My brother—a fairly smart reader, I think—thinks that Ishiguro wrote An Artist of the Floating World as a way of rewriting A Pale View of the Hills—an attempt to perfect the first, thematically, structurally, etc. So many writers seem to approach the next book by dismissing the last as “finished,” in it’s final version, carved in stone. The “stone” on which you carved the first published (serialized) version of Forecast is, of course, much, much more forgiving. Flatmancrooked has done a beautiful job with the book, and I know you are excited to see it in a form that is friendlier to read from**, but I wonder if you might, all print media being equal, prefer the one that allows you to tinker. Can you imagine a world where writers can have a new version of a book every couple of years without having to worry about the means of producing yet another bound volume, or even expecting people to buy another copy. A reader buys a book, and has that book for it’s life, can watch it evolve, can re-experience it as the writer is allowed to re-conceptualize it.
The first thing this makes me think of is the book Diamond Age, by Neil Stephenson. Have you read that?
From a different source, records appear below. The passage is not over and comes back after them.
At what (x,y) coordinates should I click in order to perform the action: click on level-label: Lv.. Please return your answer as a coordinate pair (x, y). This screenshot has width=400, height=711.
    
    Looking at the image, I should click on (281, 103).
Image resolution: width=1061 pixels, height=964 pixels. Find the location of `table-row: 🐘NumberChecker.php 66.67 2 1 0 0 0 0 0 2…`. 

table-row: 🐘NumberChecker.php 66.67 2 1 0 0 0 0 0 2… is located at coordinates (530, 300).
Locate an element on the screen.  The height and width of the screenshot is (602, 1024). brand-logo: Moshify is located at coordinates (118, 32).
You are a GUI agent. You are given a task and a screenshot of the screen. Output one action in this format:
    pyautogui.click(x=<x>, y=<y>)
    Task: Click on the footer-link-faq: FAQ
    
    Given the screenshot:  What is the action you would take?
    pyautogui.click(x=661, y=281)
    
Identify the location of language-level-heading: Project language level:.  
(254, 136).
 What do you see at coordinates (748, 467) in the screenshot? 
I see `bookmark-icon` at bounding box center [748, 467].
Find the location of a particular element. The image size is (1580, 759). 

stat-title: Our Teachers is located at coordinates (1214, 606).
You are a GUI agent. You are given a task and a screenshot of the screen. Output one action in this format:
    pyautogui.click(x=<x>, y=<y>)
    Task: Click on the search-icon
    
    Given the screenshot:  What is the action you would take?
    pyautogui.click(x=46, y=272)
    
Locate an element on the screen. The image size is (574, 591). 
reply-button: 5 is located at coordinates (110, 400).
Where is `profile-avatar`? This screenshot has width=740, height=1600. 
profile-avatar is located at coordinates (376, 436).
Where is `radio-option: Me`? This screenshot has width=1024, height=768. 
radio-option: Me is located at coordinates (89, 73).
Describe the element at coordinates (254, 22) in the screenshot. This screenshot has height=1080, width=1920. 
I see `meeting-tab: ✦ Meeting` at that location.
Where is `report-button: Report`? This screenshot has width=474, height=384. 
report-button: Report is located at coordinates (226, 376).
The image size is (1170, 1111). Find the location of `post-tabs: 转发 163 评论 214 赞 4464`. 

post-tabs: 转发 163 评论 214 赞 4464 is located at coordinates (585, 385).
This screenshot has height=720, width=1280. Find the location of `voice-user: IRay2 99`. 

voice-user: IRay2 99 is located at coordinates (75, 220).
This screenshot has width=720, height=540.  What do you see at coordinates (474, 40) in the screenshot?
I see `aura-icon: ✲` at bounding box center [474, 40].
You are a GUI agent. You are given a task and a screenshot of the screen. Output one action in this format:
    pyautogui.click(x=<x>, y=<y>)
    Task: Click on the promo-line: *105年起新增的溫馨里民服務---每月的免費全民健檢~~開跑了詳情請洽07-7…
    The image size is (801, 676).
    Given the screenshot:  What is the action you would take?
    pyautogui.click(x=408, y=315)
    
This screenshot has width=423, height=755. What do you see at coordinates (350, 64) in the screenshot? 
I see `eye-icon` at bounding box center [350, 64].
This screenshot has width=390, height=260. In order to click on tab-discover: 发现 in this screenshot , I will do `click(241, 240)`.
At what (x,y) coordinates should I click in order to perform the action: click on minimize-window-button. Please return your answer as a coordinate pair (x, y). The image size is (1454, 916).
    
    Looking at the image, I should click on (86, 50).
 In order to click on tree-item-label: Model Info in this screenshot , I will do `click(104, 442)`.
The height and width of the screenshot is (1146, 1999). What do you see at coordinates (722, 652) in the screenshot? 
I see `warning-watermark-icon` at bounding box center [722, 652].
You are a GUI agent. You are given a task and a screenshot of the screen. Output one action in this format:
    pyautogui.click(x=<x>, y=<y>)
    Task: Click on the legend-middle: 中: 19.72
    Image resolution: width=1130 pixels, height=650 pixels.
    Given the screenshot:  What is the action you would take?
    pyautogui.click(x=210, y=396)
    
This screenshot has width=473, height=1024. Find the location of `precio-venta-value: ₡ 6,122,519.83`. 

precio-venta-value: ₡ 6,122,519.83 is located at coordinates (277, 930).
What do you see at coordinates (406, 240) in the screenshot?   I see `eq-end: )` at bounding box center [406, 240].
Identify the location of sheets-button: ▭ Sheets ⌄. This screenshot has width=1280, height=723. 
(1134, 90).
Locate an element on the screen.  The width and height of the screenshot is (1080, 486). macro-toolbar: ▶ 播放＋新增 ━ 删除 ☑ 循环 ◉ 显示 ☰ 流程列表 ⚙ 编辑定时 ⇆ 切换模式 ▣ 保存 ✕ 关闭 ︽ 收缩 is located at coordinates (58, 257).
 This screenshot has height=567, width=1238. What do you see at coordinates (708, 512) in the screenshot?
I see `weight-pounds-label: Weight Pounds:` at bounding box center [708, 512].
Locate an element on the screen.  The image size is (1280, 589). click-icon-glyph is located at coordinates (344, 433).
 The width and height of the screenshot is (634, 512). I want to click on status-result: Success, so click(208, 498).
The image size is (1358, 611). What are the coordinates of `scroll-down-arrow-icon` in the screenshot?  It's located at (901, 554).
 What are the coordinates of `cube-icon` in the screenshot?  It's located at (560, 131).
In it, there’s this book called The Young Lady’s Illustrated Primer, and it’s basically a book that adapts to the reader. In this case, it’s meant to educate a girl from childhood to adulthood, and it does this through artificial intelligence. Saying that, I know I’m a little off-track. But the idea of an endlessly mutable text is certainly interesting.
On the other hand, I think your idea runs counter to what might be a very critical aspect of publishing--the sense of completion. Perhaps it’s not for everyone, but I think the completion is an important sensation/experience. It’s important to me as a human, and it’s important to me as a writer. I can’t say for sure, of course, but I could imagine the idea of texts out in the world constantly able to be edited turning rather quickly into texts asking, and then demanding, to be edited. Of readers impatient to mark whatever changes you might dream up. Of publishing contracts insisting on changes to texts like updates to software, persistent, ongoing, exhausting. It’s frankly a relief to move on, to say that, though something may not be perfect, it’s a reflection of who one was as a writer at a certain point in time. And perhaps that’s an important part of it.